═══ FUENTE
Los rituales del poder de inicios de la República durante el Protectorado sanmartiniano, la dictadura bolivarista y los rituales del caudillaje militar se encuentran aún impregnados de recursos simbólicos de la escenografía, los protocolos y códigos comportamentales de la sociedad colonial. Sobre todo, del montaje y estética de los rituales aristocrático-cortesanos resignificados por el poder borbónico y los virreyes militares durante el siglo XVIII, así como de los ritos emergentes que acompañaron la gesta liberal de la Constitución de Cádiz y a la nueva narrativa iconográfica que empezó a germinar con la hazaña libertadora del continente americano. En este caso, como señala Pablo Ortemberg respecto a los rituales de continuidad del poder durante el periodo 1808 y 1928, «revela que la mitopoiesis nacional se apoyó selectivamente en formas rituales monárquicas» (2014, p. 22).

En este decurso los usos y sentidos del ritual del poder y, específicamente, del ritual político estuvieron demarcados por una serie de hitos de cambio que van desde el terremoto de 1746 hasta los contrarritos bolivarianos y la iconografía del caudillismo militar de la década de 1830. Pablo Ortemberg resume estos momentos decisivos de la siguiente manera:

Los momentos claves que desafían la reproducción simbólica del orden pueden ser la destrucción física de la ciudad con el terremoto de 1746, la crisis abierta con la vacatio regis de 1808 y la irrupción del nuevo sujeto soberano en Cádiz de 1812. También lo son la proclamación de la independencia del 28 de julio de 1821 y la configuración del ritual cívico durante el Protectorado, y luego durante el Congreso republicano, hasta la emergencia y clausura de los ritos bolivarianos en el espacio urbano (2014, p. 29).

Si no es la destrucción total de toda preexistencia del viejo sistema, los nuevos regímenes provenientes de revoluciones o guerras emancipadoras, como es el caso del Perú en 1821, recurrieron al uso resignificado de aquellos símbolos, lugares, edificios o lugares de emplazamiento del poder derrotado para evidenciar precisamente el efecto de sustitución de un poder respecto a otro. Fue el camino elegido por San Martín y sus huestes probablemente no por convicción estratégica, sino por una no tan oculta aspiración promonárquica.

La arquitectura y el urbanismo como formas de materialización del poder también cumplen el objetivo de una representación sacralizada del poder y la autoridad, que es también, finalmente, el objetivo supremo de toda forma de ritual y fiesta del poder. En este caso el espacio físico formalizado como arquitectura representativa y ciudad celebratoria se transforma en «un escenario extracotidiano de una representación en la que conviven el placer y la obediencia, la cohesión y el conflicto» (2014, p. 25).
══════
═══ DATOS EXTRAÍDOS
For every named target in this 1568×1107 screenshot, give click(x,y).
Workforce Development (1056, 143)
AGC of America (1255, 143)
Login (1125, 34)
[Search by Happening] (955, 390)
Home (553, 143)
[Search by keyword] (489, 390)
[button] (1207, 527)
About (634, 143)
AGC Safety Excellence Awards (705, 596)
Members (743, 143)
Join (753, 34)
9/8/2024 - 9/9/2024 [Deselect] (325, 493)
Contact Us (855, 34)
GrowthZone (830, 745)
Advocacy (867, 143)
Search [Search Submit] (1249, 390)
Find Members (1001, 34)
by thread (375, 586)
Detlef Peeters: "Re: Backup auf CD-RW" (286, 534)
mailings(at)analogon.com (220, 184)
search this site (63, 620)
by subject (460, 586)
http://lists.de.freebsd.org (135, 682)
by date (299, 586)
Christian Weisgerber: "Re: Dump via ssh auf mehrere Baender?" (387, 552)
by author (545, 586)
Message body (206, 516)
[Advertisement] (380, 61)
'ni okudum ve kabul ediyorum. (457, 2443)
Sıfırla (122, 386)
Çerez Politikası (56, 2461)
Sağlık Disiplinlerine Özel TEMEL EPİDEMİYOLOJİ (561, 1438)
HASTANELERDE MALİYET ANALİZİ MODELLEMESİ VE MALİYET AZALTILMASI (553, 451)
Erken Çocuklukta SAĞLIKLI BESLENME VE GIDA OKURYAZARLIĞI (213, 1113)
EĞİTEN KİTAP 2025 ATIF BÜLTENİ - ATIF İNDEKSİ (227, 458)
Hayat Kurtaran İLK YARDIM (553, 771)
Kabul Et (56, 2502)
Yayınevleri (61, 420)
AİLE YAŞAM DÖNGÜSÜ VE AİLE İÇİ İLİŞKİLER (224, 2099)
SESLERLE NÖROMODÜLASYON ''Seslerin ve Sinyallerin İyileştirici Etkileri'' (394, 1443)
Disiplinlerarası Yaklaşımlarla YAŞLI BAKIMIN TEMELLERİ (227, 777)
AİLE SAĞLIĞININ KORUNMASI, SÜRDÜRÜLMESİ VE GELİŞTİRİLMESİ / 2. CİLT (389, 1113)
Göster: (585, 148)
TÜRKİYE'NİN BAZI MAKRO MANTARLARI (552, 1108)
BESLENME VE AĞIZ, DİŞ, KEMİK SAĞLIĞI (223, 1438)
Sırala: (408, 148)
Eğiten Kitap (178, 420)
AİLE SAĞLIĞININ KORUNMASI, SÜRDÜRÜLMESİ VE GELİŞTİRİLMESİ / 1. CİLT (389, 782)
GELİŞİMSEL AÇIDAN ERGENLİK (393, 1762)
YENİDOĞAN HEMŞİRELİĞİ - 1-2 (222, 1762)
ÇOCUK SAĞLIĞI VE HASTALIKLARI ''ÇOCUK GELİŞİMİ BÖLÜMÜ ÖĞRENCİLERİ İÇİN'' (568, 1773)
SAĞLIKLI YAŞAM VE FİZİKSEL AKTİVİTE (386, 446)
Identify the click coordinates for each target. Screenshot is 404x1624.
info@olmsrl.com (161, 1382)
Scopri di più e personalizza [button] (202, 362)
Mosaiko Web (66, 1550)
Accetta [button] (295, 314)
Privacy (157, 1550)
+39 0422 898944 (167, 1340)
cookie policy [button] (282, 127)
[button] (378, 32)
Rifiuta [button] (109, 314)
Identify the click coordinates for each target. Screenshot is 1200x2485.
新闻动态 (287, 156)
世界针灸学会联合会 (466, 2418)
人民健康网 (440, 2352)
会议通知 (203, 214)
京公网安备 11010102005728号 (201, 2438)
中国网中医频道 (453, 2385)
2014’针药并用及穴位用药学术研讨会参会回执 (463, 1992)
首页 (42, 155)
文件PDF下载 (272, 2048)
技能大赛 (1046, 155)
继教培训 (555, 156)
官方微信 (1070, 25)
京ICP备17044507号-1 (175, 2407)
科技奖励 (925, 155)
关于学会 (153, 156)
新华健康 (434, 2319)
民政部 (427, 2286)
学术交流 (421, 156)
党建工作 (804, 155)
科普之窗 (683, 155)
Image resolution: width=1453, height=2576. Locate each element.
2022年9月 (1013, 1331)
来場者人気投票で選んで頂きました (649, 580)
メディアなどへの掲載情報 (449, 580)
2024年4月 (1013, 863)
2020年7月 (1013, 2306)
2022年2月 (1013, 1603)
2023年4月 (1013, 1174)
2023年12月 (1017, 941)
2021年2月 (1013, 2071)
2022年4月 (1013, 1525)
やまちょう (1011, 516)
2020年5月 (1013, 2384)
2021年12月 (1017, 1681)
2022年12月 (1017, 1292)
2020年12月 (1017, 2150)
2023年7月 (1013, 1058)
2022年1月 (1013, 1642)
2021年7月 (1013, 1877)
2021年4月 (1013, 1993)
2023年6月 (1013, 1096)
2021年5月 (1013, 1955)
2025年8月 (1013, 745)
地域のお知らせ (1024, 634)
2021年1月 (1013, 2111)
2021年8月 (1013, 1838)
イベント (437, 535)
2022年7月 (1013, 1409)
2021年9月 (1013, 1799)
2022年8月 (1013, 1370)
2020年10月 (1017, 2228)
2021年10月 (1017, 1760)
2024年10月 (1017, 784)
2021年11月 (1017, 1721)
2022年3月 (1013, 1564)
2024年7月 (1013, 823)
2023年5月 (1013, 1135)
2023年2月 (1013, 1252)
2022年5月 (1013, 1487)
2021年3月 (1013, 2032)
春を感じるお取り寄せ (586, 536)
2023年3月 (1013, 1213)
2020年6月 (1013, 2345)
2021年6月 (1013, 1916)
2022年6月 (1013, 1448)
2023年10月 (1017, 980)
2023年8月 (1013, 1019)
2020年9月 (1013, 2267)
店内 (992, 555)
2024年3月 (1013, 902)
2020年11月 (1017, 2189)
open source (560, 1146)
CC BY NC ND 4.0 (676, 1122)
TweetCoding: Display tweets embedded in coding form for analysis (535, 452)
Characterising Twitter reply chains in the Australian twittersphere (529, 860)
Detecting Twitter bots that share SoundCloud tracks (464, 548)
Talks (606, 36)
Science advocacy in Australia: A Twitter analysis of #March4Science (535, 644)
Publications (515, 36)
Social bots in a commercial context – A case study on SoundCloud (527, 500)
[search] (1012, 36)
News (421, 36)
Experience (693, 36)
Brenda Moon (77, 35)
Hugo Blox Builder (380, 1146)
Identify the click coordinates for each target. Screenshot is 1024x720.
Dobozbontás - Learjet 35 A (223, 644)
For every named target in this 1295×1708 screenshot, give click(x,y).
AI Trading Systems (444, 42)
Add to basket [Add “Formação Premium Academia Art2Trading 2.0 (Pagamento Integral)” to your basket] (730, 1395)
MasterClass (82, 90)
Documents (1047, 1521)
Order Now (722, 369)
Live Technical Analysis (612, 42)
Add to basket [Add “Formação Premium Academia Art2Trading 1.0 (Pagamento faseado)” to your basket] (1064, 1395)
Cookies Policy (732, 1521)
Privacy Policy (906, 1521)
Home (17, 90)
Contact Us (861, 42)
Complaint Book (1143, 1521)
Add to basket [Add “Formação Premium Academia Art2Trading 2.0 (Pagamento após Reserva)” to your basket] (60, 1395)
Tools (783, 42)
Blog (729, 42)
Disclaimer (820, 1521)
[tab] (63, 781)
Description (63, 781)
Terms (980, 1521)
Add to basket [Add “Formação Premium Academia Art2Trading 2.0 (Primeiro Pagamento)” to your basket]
══════
* ENCARGO: Sigue escribiendo el texto sobre los rituales del poder en los inicios de la República a partir de su última oración.

* RESULTADO:
Como había sucedido durante la Colonia, el poder y autoridades de la naciente República organizaron también las ceremonias, fiestas y otras actividades público-religiosas como formas e instrumentos de «propaganda» o mecanismos de dominación de la esfera de sensorial subjetivo de la plebe. En esta lógica, si bien la carencia de recursos hacia imposible la ejecución de una columna o monumento conmemorativo y mucho más de una nueva edificación o reforma urbana, de alguna forma la sola evocación de nuevos paisajes urbano-arquitectónicos (como la reforma de la Calle del Teatro) resultaba persuasivo para una colectividad ansiosa de encontrase con nuevos referentes de cambio real.

Los cambios se habían producido tan solo en la esfera de los anuncios y las buenas intenciones. Lo que de por sí, en el terreno de las obras concretas, conlleva su propio significado: ¿cambiar para no cambiar o mutatis mutandis?

Ciudad y arquitectura de la Republica temprana: ¿de las ideas a las obras?

Tras la liquidación del proyecto de la Confederación Perú-Boliviana, en 1839, el inicio de la década de 1840 coincide con una etapa que Jorge Basadre denomina la «Restauración», que representa en realidad —tras los aciagos primeros años de caos, militarismo autoritario y autocracias— una oportunidad de repensar el futuro del Perú republicano, esta vez desde los resultados de una experiencia errática de más de dos décadas de vida republicana, así como en función de las nuevas condiciones geopolíticas y la economía internacional del momento. El Perú no podía seguir sometido al designio de líderes sin arraigo nacional, como tampoco estar en permanente zozobra en medio de un debate ideológico fragmentado, intermitente y no conclusivo entre liberales, conservadores o constitucionalistas. Este debate, si bien no tuvo un correlato explícito en términos de urbanismo y arquitectura, significó un marco de referencia ineludible para la implementación de una serie de iniciativas, la mayoría de ellas nunca concretadas.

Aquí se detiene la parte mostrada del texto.